You are viewing a plain text version of this content. The canonical link for it is here.
Posted to commits@spark.apache.org by do...@apache.org on 2020/10/06 03:15:30 UTC
[spark] branch branch-2.4 updated: [SPARK-30201][SQL][2.4]
HiveOutputWriter standardOI should use ObjectInspectorCopyOption.DEFAULT
This is an automated email from the ASF dual-hosted git repository.
dongjoon pushed a commit to branch branch-2.4
in repository https://gitbox.apache.org/repos/asf/spark.git
The following commit(s) were added to refs/heads/branch-2.4 by this push:
new 1a77846 [SPARK-30201][SQL][2.4] HiveOutputWriter standardOI should use ObjectInspectorCopyOption.DEFAULT
1a77846 is described below
commit 1a77846775a62f48661c39c0f00914524d2e7014
Author: ulysses <yo...@weidian.com>
AuthorDate: Mon Oct 5 20:13:04 2020 -0700
[SPARK-30201][SQL][2.4] HiveOutputWriter standardOI should use ObjectInspectorCopyOption.DEFAULT
### What changes were proposed in this pull request?
This is a backport of #26831.
Now spark use `ObjectInspectorCopyOption.JAVA` as oi option which will convert any string to UTF-8 string. When write non UTF-8 code data, then `EFBFBD` will appear.
We should use `ObjectInspectorCopyOption.DEFAULT` to support pass the bytes.
### Why are the changes needed?
Here is the way to reproduce:
1. make a file contains 16 radix 'AABBCC' which is not the UTF-8 code.

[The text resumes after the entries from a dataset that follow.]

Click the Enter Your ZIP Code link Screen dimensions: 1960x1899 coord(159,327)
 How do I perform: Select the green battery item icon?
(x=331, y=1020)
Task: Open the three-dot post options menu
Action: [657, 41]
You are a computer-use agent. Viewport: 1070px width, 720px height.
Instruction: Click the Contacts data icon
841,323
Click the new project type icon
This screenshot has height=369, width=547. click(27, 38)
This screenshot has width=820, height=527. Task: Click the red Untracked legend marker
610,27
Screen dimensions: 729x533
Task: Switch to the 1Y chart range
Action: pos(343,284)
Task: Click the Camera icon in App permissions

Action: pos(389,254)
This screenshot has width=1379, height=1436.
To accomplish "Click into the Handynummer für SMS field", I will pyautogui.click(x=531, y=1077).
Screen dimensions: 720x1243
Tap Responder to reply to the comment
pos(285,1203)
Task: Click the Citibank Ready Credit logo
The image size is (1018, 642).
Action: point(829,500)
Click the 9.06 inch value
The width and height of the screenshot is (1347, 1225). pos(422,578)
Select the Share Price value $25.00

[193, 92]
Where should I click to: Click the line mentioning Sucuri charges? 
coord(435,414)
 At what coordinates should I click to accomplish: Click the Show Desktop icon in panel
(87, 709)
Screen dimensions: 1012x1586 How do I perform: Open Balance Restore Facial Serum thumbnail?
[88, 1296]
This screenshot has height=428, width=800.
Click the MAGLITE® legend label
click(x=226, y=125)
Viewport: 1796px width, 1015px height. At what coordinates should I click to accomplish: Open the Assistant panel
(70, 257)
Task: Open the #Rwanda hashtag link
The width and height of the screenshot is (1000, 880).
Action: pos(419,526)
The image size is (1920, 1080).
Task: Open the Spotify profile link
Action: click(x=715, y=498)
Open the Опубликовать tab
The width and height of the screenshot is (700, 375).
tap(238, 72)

2. create table test1 (c string) location '$file_path';
3. select hex(c) from test1; // AABBCC
4. craete table test2 (c string) as select c from test1;
5. select hex(c) from test2; // EFBFBDEFBFBDEFBFBD
### Does this PR introduce _any_ user-facing change?
No.
### How was this patch tested?
Pass the CI.
Closes #29948 from anuragmantri/SPARK-30201-2.4.
Authored-by: ulysses <yo...@weidian.com>
Signed-off-by: Dongjoon Hyun <dh...@apple.com>
---
.../org/apache/spark/sql/hive/HiveInspectors.scala | 9 ++++++--
.../spark/sql/hive/execution/HiveFileFormat.scala | 7 ++++++-
.../org/apache/spark/sql/hive/InsertSuite.scala | 24 ++++++++++++++++++++++
3 files changed, 37 insertions(+), 3 deletions(-)
diff --git a/sql/hive/src/main/scala/org/apache/spark/sql/hive/HiveInspectors.scala b/sql/hive/src/main/scala/org/apache/spark/sql/hive/HiveInspectors.scala
index 4dec2f7..65c6fcc 100644
--- a/sql/hive/src/main/scala/org/apache/spark/sql/hive/HiveInspectors.scala
+++ b/sql/hive/src/main/scala/org/apache/spark/sql/hive/HiveInspectors.scala
@@ -304,12 +304,17 @@ private[hive] trait HiveInspectors {
withNullSafe(o => getByteWritable(o))
case _: ByteObjectInspector =>
withNullSafe(o => o.asInstanceOf[java.lang.Byte])
- case _: JavaHiveVarcharObjectInspector =>
+ // To spark HiveVarchar and HiveChar are same as string
+ case _: HiveVarcharObjectInspector if x.preferWritable() =>
+ withNullSafe(o => getStringWritable(o))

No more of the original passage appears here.